DATASET EXCERPTS: Begin

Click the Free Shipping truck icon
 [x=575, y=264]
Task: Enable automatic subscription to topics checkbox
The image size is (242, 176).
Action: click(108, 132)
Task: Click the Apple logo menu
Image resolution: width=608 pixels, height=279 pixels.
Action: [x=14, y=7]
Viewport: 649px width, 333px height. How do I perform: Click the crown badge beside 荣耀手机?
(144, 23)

DATASET EXCERPTS: End
DATASET EXCERPTS: Begin

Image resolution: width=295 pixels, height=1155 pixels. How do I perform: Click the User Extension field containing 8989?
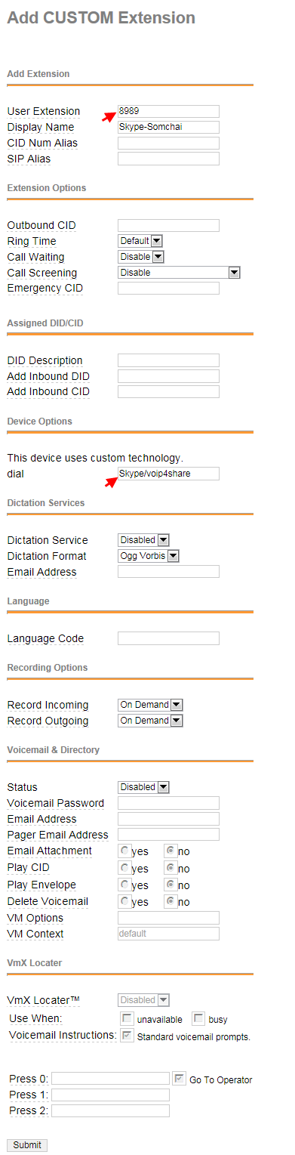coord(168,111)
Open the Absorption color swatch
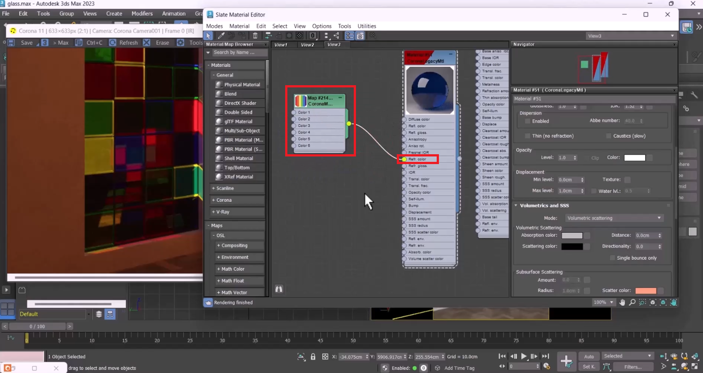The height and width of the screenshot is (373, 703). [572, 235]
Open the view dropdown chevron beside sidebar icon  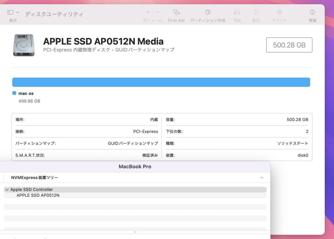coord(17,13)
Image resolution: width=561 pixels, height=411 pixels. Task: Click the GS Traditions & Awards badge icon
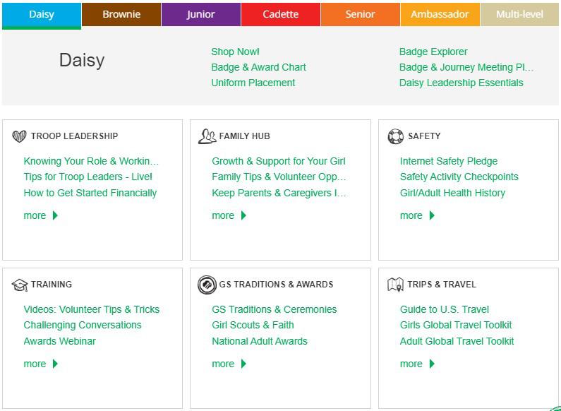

DATASET EXCERPTS: End
DATASET EXCERPTS: Begin

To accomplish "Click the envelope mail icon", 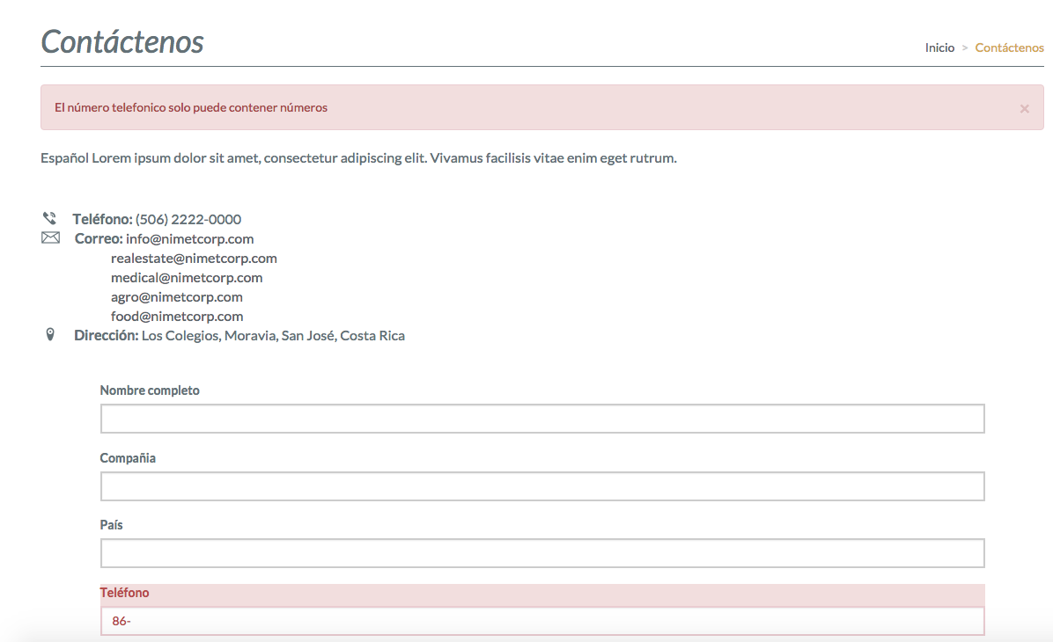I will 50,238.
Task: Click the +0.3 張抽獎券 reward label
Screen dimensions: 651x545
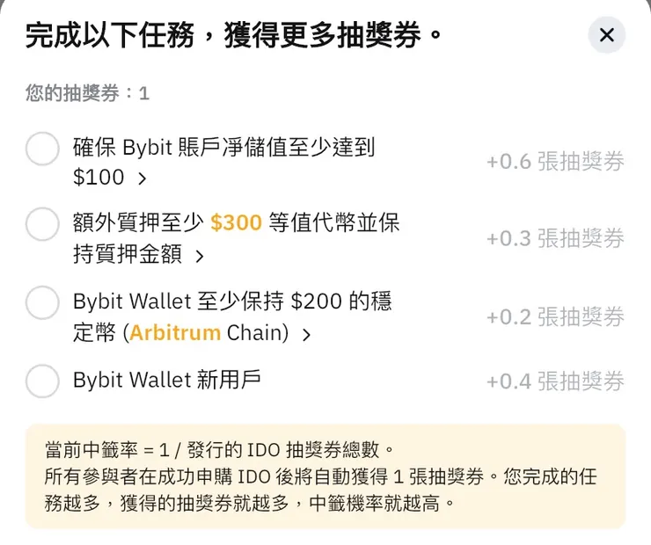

DATASET EXCERPTS: End

WORK TO BE COMPLETED:
Copy out all lines of the listing above that include "Task".

EXERCISE OUTPUT:
Task: Enable automatic subscription to topics checkbox
Task: Click the Apple logo menu
Image resolution: width=561 pixels, height=411 pixels. Task: Click the GS Traditions & Awards badge icon
Task: Click the +0.3 張抽獎券 reward label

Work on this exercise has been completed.